Collected data =
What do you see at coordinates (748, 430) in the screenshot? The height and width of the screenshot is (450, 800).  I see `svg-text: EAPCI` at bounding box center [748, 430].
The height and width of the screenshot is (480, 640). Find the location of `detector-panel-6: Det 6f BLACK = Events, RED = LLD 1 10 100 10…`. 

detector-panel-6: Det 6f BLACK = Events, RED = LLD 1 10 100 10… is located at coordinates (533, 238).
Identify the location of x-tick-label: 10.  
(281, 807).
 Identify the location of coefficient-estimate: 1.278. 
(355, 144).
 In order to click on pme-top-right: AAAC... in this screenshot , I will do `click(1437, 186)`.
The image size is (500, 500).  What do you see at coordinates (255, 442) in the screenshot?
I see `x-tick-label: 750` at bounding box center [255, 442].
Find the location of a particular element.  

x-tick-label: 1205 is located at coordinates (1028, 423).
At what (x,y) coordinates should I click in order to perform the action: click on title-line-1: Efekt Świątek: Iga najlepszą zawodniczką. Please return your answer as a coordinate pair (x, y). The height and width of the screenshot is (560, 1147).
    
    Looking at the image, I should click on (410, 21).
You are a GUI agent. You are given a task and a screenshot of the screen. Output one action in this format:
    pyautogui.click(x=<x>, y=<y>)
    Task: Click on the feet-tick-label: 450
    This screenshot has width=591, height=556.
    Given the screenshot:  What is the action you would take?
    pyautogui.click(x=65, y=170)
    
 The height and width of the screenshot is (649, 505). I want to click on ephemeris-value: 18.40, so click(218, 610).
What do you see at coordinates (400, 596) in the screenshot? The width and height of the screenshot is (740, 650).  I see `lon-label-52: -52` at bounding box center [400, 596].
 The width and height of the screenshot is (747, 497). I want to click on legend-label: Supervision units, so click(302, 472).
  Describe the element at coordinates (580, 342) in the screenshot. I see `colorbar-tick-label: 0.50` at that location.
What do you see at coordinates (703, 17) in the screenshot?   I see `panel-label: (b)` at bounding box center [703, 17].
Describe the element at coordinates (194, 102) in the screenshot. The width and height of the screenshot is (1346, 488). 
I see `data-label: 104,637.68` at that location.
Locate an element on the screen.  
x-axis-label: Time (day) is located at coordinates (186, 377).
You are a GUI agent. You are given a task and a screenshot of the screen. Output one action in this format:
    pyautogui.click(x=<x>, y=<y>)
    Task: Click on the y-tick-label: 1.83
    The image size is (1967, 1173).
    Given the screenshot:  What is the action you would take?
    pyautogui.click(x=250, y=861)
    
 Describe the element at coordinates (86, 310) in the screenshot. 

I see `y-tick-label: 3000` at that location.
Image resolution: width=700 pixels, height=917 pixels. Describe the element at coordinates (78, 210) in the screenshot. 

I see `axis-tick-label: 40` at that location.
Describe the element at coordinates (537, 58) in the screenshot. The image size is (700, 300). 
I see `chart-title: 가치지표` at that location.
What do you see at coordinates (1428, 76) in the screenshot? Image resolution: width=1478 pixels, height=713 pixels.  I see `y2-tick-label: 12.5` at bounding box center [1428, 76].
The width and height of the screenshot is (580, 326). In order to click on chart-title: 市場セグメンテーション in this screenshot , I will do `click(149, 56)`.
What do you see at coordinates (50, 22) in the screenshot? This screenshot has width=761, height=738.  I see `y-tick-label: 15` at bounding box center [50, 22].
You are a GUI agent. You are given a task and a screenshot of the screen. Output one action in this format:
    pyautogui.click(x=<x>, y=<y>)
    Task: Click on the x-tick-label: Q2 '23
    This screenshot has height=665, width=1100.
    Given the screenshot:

The task = Copy every item above word for word, keeping its line breaks and spacing unchanged.

Your solution =
What do you see at coordinates (748, 430) in the screenshot? The height and width of the screenshot is (450, 800).  I see `svg-text: EAPCI` at bounding box center [748, 430].
The height and width of the screenshot is (480, 640). Find the location of `detector-panel-6: Det 6f BLACK = Events, RED = LLD 1 10 100 10…`. 

detector-panel-6: Det 6f BLACK = Events, RED = LLD 1 10 100 10… is located at coordinates (533, 238).
Identify the location of x-tick-label: 10.  
(281, 807).
 Identify the location of coefficient-estimate: 1.278. 
(355, 144).
 In order to click on pme-top-right: AAAC... in this screenshot , I will do `click(1437, 186)`.
The image size is (500, 500).  What do you see at coordinates (255, 442) in the screenshot?
I see `x-tick-label: 750` at bounding box center [255, 442].
Find the location of a particular element.  

x-tick-label: 1205 is located at coordinates (1028, 423).
At what (x,y) coordinates should I click in order to perform the action: click on title-line-1: Efekt Świątek: Iga najlepszą zawodniczką. Please return your answer as a coordinate pair (x, y). The height and width of the screenshot is (560, 1147).
    
    Looking at the image, I should click on (410, 21).
You are a GUI agent. You are given a task and a screenshot of the screen. Output one action in this format:
    pyautogui.click(x=<x>, y=<y>)
    Task: Click on the feet-tick-label: 450
    This screenshot has width=591, height=556.
    Given the screenshot:  What is the action you would take?
    pyautogui.click(x=65, y=170)
    
 The height and width of the screenshot is (649, 505). I want to click on ephemeris-value: 18.40, so click(218, 610).
What do you see at coordinates (400, 596) in the screenshot? The width and height of the screenshot is (740, 650).  I see `lon-label-52: -52` at bounding box center [400, 596].
 The width and height of the screenshot is (747, 497). I want to click on legend-label: Supervision units, so click(302, 472).
  Describe the element at coordinates (580, 342) in the screenshot. I see `colorbar-tick-label: 0.50` at that location.
What do you see at coordinates (703, 17) in the screenshot?   I see `panel-label: (b)` at bounding box center [703, 17].
Describe the element at coordinates (194, 102) in the screenshot. The width and height of the screenshot is (1346, 488). 
I see `data-label: 104,637.68` at that location.
Locate an element on the screen.  
x-axis-label: Time (day) is located at coordinates (186, 377).
You are a GUI agent. You are given a task and a screenshot of the screen. Output one action in this format:
    pyautogui.click(x=<x>, y=<y>)
    Task: Click on the y-tick-label: 1.83
    The image size is (1967, 1173).
    Given the screenshot:  What is the action you would take?
    pyautogui.click(x=250, y=861)
    
 Describe the element at coordinates (86, 310) in the screenshot. 

I see `y-tick-label: 3000` at that location.
Image resolution: width=700 pixels, height=917 pixels. Describe the element at coordinates (78, 210) in the screenshot. 

I see `axis-tick-label: 40` at that location.
Describe the element at coordinates (537, 58) in the screenshot. The image size is (700, 300). 
I see `chart-title: 가치지표` at that location.
What do you see at coordinates (1428, 76) in the screenshot? Image resolution: width=1478 pixels, height=713 pixels.  I see `y2-tick-label: 12.5` at bounding box center [1428, 76].
The width and height of the screenshot is (580, 326). In order to click on chart-title: 市場セグメンテーション in this screenshot , I will do `click(149, 56)`.
What do you see at coordinates (50, 22) in the screenshot? This screenshot has width=761, height=738.  I see `y-tick-label: 15` at bounding box center [50, 22].
You are a GUI agent. You are given a task and a screenshot of the screen. Output one action in this format:
    pyautogui.click(x=<x>, y=<y>)
    Task: Click on the x-tick-label: Q2 '23
    This screenshot has height=665, width=1100.
    Given the screenshot:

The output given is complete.